J’avais raté la sortie de cet opus en 2004, aussi ai-je sauté sur l'occasion de le découvrir l’autre soir sur Arte. Je n'ai pas été déçue.
En 1665, dans la ville hollandaise de Delft, une jeune fille de 17 ans, Griet, est engagée comme servante dans la demeure de Johannes Vermeer. Le peintre vit avec sa femme Catharina, ses nombreux enfants et sa belle-mère Maria, qui dirige la maisonnée d'une main de fer. Discrète et soumise, Griet est vite fascinée par le travail de son maître, dont elle est chargée de nettoyer l'atelier. Attiré par la beauté de la jeune femme, Vermeer en fait son assistante, lui demandant d'acheter et de mélanger ses couleurs. Il accueille même avec intérêt les remarques de la jeune servante au sujet de ses compositions picturales et finit par lui demander de poser pour un portrait. Mais l'œuvre devra être exécutée en secret pour ne pas éveiller la jalousie de Catharina. Appelé soit "Jeune fille au turban", soit "Jeune fille à la perle", le célèbre tableau de Vermeer, qui a servi d'inspiration au roman de Tracy Chevalier (d'où est tiré le scénario), est parfois surnommé la Joconde du Nord. L'histoire de sa création, telle qu’elle est racontée ici, est en grande partie fictive. En effet, si bon nombre de détails évoquant la vie familiale de Vermeer sont authentiques, le personnage de la servante a été inventé par l’auteur du roman et ne fait qu’ajouter au charme de l’œuvre picturale. C'est à travers le regard attentif, admiratif, parfois troublé et effarouché de cette jeune fille sensible à l'art que le spectateur est invité à pénétrer dans l'intimité créatrice d'un des peintres les plus fascinants du XVIIe siècle, celui que Marcel Proust considérait comme son peintre préféré. L'intrigue elle-même demeure mince, mais le film est riche en observations sur la hiérarchie sociale et son cloisonnement à l’époque, sur les détails psychologiques subtilement allusifs de la relation qui se tisse entre le peintre et son modèle. Il faut dire aussi qu'au-delà de son récit, l’opus a le mérite de plonger le spectateur dans l'atmosphère du temps et qu’il est merveilleusement servi par le travail remarquable du directeur de la photographie Eduardo Serra.
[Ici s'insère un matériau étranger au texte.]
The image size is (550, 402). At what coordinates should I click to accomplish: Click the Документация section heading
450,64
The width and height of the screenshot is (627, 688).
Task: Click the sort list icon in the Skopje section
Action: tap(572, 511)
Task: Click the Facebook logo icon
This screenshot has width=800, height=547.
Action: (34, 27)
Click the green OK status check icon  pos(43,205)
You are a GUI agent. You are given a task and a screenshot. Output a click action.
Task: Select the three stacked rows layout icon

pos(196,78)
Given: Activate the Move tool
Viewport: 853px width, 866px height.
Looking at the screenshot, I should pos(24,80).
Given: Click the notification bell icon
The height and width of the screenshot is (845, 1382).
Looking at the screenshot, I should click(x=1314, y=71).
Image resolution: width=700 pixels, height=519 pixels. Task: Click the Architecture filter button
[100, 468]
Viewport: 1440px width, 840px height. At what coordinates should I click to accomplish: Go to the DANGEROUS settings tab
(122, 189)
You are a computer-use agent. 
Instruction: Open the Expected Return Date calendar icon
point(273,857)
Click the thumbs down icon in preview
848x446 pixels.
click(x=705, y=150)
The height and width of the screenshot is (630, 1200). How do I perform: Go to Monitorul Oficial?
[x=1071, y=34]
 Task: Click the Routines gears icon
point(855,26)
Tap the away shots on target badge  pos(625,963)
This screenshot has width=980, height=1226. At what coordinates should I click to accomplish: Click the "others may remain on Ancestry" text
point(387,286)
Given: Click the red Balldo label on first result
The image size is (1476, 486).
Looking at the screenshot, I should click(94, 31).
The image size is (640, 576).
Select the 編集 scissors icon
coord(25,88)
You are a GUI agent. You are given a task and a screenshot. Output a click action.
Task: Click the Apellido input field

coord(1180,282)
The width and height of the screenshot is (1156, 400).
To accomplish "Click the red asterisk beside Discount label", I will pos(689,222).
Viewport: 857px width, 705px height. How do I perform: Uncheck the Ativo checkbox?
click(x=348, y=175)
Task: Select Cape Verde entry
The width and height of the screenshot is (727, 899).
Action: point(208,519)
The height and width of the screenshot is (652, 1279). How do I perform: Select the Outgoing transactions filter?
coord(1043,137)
Néanmoins, Peter Webber devait faire face à deux difficultés majeures. En adaptant le roman de Tracy Chevalier, le réalisateur risquait de passer à côté du raffinement et de la délicatesse du roman. Le second enjeu est inhérent au cinéma et à la peinture : comment rendre compte du génie pictural de Vermeer qui réside justement dans son sens aigu de la lumière et des accords chromatiques ? Or, c’est dans ce registre qu’excelle Peter Webber dont la reconstitution de l’atmosphère et des détails de l’époque est remarquable et nous offre une suite de scènes de la vie quotidienne flamande éblouissante. Par petites touches, le réalisateur se glisse dans l’antre de la création, distillant les reconstitutions des œuvres les plus connues du maître hollandais. La caméra traite son sujet comme le ferait un pinceau et nous offre des images d’une harmonie rare, au point que certaines scènes s’élèvent comme de purs instants de grâce. Et si le réalisateur ne parvient pas aussi subtilement que dans le roman à teinter de romantisme et de tension charnelle la relation entre la muse et l’artiste, l’interprétation touchante et délicatement nuancée de Scarlett Johansson et le flegme de Colin Firth illuminent La jeune fille à la perle que l’on contemple avec la même fascination que le tableau original, tant le sujet semble avoir pénétré le tableau.